When there’s a new leader From the employees’ perspective, it may seem that very little is altered when a practice changes hands, but again this depends on the nature of the transaction. For a share purchase, the day-to-day business operations usually carry on unaffected, save for the fact that there is a new employer, or leader. That new employer, the purchaser, is now responsible for those employees and for their working conditions. Any changes a purchaser makes to the employees’ working conditions need to be in line with any existing employment contracts, or the purchaser can seek legal advice on how to properly issue new agreements. Any significant changes made unilaterally by a purchaser in these situations can give rise to an employee’s claim of constructive dismissal.
If a purchaser in an asset purchase wishes to change the working conditions, new employment agreements are the best way to do this. Purchasers have the power to assume full control of the working relationship, but are always advised to start off on the right foot. This requires any new contract to have sufficient consideration, which should be something valuable enough to entice the employee to remain with the practice. While there is no set amount that legally defines “sufficient consideration,” offering employees something of real value will be far more attractive than a small token amount, which may not be appealing.

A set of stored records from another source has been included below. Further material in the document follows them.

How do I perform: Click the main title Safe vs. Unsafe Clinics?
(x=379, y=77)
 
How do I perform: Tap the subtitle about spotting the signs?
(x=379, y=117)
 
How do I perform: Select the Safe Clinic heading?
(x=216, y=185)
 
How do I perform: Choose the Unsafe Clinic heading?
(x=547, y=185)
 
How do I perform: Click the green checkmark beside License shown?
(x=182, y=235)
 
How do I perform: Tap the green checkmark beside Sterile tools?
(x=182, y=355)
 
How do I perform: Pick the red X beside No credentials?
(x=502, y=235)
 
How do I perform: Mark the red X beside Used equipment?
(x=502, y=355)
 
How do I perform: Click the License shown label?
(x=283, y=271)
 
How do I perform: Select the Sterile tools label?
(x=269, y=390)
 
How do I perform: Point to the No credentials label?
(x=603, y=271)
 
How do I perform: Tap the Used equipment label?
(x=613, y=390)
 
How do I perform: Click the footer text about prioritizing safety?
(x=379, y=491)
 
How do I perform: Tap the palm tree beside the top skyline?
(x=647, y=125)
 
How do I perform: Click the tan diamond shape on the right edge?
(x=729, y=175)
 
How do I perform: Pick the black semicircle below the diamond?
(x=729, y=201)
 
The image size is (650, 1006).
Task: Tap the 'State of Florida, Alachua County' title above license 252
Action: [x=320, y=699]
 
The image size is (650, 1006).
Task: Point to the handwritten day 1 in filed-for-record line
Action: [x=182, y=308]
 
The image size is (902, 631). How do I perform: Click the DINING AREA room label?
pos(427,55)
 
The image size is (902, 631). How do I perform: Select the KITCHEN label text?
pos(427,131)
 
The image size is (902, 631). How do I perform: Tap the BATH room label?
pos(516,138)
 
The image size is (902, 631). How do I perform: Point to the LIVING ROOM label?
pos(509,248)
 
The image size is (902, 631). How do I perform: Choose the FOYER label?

Points to consider when buying or selling a practice:
Although a corporate lawyer or consultant will be the primary deal broker in the sale of a practice, having an employment lawyer on your team is critical. Employment lawyers can review the existing employment relationships and assess potential liabilities. They can then ensure that those responsibilities are properly addressed so that there are no surprises. Addressing these assessments will protect you, whether you are the buyer or seller.
While not ways top of mind, the employment issues that come with buying or selling a practice can take a bite out of your bottom line; a bit of preventative maintenance can ward off significant problems in the long run — just like brushing and flossing can.